Therapy Techniques for Treating ADHD
Medication and cognitive training can be highly effective in helping increase attention, reduce hyperactivity, and reduce impulsivity. Read about these treatments for ADHD. But sometimes, these treatments are not enough and adding social skills training, behavioral therapy, parent training, or individual therapy can be extremely helpful.
Social Skills Training
A hallmark of children with ADHD is that they often act without thinking. That is, they are able to state rules, but have difficulty internalizing them and using them consistently because they have difficulty “slowing down.” This difficulty can negatively affect their relationships with peers as well as teachers and even parents who might become tired or frustrated with their behaviors. For this reason, sometimes it is helpful for children to participate in clubs, on teams, or in other organized activities so that they can get positive peer experiences in structured settings that are fun. In addition, some children benefit from social skills groups with other children who have ADHD so that they can learn from each other, increase their social skills, and even increase their sense of self-esteem and they realize that they are not so different from other children.
Often children with ADHD struggle with remembering to complete chores, or lose their homework, or have difficulty completing school projects. Research has shown that behavioral therapy is another important part of treatment for children with ADHD. Some common recommendations from the American Academy of Pediatrics include:
- Creating a routine- try following a daily schedule including bed and wake times, regular meal times, and routines for chores
- Getting organized- try putting your child’s school bag, clothes, or toys in the same place every day so they are less likely to lose them.
- Avoiding distractions- find a quiet place for your child to do their homework that is free from distractions of noise (other people, the TV, or the radio) and free from distractions of toys or other objects on their desk or near them in the room.

————

APPLY WHAT YOU READ
- a) Say whether each statement agrees with the text on treating ADHD: (i) medication and cognitive training can help reduce impulsivity; (ii) children with ADHD are unable to state rules; (iii) one recommendation is to find a quiet place for homework. Answer yes or no for each, quoting the deciding words.
- b) Carry on the text on treating ADHD from the point where it stops.

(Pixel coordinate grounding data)
————

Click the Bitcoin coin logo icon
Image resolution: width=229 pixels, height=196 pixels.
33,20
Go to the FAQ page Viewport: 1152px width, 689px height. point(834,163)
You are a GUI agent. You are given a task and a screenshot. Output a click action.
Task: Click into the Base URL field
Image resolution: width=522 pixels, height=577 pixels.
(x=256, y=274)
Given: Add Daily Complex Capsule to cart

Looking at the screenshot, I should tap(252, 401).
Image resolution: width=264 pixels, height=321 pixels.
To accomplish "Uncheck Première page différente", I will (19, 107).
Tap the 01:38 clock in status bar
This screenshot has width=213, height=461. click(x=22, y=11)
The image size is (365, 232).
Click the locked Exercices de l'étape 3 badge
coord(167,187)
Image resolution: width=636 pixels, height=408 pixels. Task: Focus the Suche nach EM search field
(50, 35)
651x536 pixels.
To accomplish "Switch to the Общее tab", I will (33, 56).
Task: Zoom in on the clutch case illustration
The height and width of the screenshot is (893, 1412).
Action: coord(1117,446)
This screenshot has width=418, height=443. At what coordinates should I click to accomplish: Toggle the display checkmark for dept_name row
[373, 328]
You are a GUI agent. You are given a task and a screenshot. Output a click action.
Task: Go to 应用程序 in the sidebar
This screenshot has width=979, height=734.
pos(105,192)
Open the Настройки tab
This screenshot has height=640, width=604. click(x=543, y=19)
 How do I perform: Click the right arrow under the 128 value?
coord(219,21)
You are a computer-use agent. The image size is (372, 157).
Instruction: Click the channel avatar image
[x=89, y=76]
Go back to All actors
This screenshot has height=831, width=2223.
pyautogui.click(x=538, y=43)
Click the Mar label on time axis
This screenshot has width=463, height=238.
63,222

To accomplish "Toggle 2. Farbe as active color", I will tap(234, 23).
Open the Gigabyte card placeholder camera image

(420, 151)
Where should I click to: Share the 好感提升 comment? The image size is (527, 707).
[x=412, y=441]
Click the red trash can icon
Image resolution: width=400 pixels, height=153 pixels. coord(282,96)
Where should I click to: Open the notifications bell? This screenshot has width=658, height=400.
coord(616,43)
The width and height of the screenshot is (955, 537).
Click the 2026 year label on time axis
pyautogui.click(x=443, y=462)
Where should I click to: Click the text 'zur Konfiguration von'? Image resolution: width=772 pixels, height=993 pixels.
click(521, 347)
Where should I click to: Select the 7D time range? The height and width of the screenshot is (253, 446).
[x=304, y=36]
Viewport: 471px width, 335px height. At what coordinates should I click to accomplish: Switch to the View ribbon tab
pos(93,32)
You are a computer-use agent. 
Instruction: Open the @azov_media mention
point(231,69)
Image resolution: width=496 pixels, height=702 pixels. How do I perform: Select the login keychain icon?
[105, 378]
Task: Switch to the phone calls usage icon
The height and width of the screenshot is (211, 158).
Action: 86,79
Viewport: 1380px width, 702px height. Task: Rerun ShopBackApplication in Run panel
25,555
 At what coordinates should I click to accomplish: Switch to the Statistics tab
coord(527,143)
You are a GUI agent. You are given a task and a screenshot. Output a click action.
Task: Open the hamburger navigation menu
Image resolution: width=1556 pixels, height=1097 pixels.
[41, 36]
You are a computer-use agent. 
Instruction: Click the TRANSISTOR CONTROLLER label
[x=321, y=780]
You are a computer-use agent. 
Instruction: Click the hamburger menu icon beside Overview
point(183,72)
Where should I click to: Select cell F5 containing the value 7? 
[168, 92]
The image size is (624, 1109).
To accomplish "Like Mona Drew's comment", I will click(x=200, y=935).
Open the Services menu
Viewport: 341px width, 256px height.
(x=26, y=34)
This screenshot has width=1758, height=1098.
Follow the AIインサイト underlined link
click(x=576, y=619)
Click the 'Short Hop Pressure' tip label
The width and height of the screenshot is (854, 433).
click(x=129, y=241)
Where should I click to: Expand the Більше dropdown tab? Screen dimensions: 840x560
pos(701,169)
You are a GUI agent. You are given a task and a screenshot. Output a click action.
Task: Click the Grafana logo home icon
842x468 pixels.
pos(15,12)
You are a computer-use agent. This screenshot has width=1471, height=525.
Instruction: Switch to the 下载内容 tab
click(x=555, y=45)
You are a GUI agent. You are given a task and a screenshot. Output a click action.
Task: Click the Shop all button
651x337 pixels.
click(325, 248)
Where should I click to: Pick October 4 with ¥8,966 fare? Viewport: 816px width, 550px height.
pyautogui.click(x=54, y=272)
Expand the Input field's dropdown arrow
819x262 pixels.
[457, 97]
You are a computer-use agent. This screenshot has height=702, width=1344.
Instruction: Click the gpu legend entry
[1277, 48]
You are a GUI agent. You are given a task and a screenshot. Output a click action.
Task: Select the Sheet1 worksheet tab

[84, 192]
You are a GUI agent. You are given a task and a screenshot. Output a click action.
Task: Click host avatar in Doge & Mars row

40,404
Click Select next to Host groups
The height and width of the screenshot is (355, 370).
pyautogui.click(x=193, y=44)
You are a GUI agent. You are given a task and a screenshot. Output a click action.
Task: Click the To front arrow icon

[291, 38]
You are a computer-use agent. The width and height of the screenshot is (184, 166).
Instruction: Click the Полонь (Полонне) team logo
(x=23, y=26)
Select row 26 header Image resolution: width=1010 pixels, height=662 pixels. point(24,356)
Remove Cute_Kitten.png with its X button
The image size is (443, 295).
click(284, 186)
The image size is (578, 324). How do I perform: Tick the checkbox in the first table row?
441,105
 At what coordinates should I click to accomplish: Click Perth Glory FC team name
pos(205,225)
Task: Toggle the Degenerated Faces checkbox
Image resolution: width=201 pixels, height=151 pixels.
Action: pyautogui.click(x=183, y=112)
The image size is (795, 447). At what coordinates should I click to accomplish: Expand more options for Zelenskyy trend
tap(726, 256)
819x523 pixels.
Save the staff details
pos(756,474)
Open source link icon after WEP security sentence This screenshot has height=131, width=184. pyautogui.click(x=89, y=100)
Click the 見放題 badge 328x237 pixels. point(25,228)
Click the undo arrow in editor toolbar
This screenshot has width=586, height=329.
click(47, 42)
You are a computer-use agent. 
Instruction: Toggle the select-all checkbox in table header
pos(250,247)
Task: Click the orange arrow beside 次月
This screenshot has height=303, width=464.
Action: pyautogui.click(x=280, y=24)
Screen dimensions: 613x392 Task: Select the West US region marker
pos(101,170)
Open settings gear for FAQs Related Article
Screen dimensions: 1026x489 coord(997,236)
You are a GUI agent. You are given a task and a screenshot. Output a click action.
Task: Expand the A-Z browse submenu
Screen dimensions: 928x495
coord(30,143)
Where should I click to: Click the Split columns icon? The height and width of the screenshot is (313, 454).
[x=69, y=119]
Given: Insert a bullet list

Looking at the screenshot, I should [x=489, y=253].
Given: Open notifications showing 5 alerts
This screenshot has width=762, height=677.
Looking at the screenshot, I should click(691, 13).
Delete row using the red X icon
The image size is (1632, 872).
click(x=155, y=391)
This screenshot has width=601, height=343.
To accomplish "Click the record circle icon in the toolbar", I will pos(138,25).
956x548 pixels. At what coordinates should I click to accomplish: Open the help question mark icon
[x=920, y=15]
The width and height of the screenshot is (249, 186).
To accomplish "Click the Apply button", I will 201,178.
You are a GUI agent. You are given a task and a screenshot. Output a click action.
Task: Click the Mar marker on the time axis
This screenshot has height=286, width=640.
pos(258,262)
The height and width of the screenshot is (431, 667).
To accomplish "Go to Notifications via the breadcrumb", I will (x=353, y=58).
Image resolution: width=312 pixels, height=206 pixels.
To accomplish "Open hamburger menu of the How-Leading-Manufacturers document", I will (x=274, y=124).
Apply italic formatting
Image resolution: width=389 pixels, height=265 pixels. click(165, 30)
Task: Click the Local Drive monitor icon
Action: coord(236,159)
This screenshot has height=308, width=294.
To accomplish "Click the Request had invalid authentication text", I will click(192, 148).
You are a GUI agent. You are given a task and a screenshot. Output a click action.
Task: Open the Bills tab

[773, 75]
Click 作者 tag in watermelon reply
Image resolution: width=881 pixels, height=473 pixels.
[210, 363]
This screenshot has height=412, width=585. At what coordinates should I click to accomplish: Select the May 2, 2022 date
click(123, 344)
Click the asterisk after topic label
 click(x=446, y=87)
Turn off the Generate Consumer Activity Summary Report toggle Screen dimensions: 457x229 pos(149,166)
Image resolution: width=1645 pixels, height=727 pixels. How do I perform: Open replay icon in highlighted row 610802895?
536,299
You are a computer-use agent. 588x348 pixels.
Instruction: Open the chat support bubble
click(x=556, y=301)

————

ANSWERS TO THE TASKS
- a)
(i) Yes: "Medication and cognitive training can be highly effective in helping increase attention, reduce hyperactivity, and reduce impulsivity."
(ii) No: "they are able to state rules, but have difficulty internalizing them and using them consistently"
(iii) Yes: "find a quiet place for your child to do their homework"

- b)
- Keeping it short and simple- limit choices to two things (to wear, eat, activities) so that your child does not become overwhelmed. Also, keep explanations clear and brief. Give information in short chunks at a time and give gentle reminders.
- Increasing the positive- use goals and rewards for tracking positive behaviors. Remember to keep it short and simple- small steps are important so that your child feels a sense of accomplishment and does not become discouraged. Similarly, help your child find out what they enjoy and do well. Encourage that to help them build their self-esteem.
Parents often find that the same techniques they use with their other children do not work the same with their child who has ADHD. This does not mean that parents are ineffective, but only that their child needs some different approaches or techniques. Parent training can be conducted in groups or individually and are often offered by therapists. Children and Adults with Attention Deficit/Hyperactivity Disorder (CHADD) offers an educational program to help parents address the challenges of ADHD across the lifespan.
Sometimes children continue to struggle with low self-esteem, low mood, or continued temper tantrums despite these other treatments. With these instances, individual therapy can be helpful. Find a mental health professional who specializes in working with children and they can work and your child with you to address these symptoms so that your child can be happier and feel more confident and successful.